Le differenze sono sottili, ma percettibili....ricordo che il test è stato fatto 2 volte perchè credevo di aver sbagliato qualcosa....alla fine, per quanto le differenze rientrino nei micro-dettagli, è incredibile come un cavo di alimentazione possa arrivare a tanto.
Non mi so spiegare il motivo....solo ipotesi:
La prima e unica ad essere abbastanza credibile, è che sono i cavi cinesi ad essere troppo sottodimensionati e con schermature inadeguate; alla fine passa una tensione di 230V ~ 50Hz e di disturbi/campi magnetici e affini se ne porta dietro.

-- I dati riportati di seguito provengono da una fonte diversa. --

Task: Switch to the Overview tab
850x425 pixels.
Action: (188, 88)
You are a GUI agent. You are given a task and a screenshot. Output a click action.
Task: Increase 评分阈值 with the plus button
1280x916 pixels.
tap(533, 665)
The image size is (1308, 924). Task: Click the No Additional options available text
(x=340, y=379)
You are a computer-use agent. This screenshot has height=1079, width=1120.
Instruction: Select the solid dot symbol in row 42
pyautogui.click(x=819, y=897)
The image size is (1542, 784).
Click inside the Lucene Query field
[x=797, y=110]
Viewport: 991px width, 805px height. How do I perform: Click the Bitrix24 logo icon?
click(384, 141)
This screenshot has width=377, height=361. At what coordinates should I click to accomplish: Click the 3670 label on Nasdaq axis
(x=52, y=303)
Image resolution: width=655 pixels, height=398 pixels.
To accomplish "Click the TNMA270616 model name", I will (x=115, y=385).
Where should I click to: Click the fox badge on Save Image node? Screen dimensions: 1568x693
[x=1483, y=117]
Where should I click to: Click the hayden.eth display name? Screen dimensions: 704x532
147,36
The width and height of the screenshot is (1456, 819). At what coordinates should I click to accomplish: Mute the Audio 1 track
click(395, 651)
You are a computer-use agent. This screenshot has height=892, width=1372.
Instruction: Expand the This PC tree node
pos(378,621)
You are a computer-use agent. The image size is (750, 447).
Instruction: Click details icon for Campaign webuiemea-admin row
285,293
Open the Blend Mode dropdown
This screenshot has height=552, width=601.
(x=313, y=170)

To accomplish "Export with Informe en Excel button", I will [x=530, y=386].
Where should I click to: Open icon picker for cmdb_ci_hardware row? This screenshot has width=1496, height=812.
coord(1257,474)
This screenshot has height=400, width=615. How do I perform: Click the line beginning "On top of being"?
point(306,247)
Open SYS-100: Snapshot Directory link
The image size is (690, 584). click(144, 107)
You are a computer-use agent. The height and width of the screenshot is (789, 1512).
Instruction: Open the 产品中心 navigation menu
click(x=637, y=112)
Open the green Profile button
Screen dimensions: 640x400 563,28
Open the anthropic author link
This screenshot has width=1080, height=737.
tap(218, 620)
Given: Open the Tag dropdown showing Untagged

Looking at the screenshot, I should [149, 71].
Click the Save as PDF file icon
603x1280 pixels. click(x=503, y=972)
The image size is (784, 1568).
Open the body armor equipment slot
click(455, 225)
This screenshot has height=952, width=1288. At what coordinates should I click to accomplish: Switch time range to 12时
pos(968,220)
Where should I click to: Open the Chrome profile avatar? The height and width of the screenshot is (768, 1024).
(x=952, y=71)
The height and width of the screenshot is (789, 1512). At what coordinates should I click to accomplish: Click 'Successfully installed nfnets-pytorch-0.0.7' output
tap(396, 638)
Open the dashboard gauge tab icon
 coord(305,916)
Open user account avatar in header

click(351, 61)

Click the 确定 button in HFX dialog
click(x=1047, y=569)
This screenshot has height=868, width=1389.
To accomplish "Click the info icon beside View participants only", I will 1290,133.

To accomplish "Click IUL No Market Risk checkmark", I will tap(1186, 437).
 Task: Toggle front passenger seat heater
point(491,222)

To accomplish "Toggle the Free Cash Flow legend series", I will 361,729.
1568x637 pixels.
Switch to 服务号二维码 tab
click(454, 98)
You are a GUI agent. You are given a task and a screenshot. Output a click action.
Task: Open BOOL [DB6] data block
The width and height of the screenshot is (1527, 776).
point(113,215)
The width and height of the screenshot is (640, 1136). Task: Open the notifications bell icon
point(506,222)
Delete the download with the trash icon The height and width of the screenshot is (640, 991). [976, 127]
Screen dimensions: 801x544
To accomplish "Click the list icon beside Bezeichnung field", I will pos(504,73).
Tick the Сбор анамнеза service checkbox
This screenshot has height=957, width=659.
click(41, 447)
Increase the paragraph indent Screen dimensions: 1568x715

Ma ripeto, è solo un'ipotesi...sarebbe bello poter avere qualche misura da laboratorio che possa far vedere e capire cosa succede realmente.
 
molto interessante.... secondo me sarebbe da anallizzare prima e dopo il trasformatore contenuto nell'elettronica.....
è il trasformatore che dovrebbe "isolare" da eventuali disturbi....certo che se gli arriva un segnale elettrico già più pulito probabilmente il tutto lavora meglio...
concordo sull'approcci che prevede che i cavi base siano peggiori e non a specifica piuttosto che i cavi "hi fi" diano di più...
un po' come i lettori blu ray.... quello che ho in firma semplicemente lavora a specifica, il philips che avevo prima...no
 
Gira e rigira finiamo sempre lì, se le differenze le senti, allora le devi sentire anche in un serio test cieco, che è molto più semplice da fare rispetto a ciò che proponi.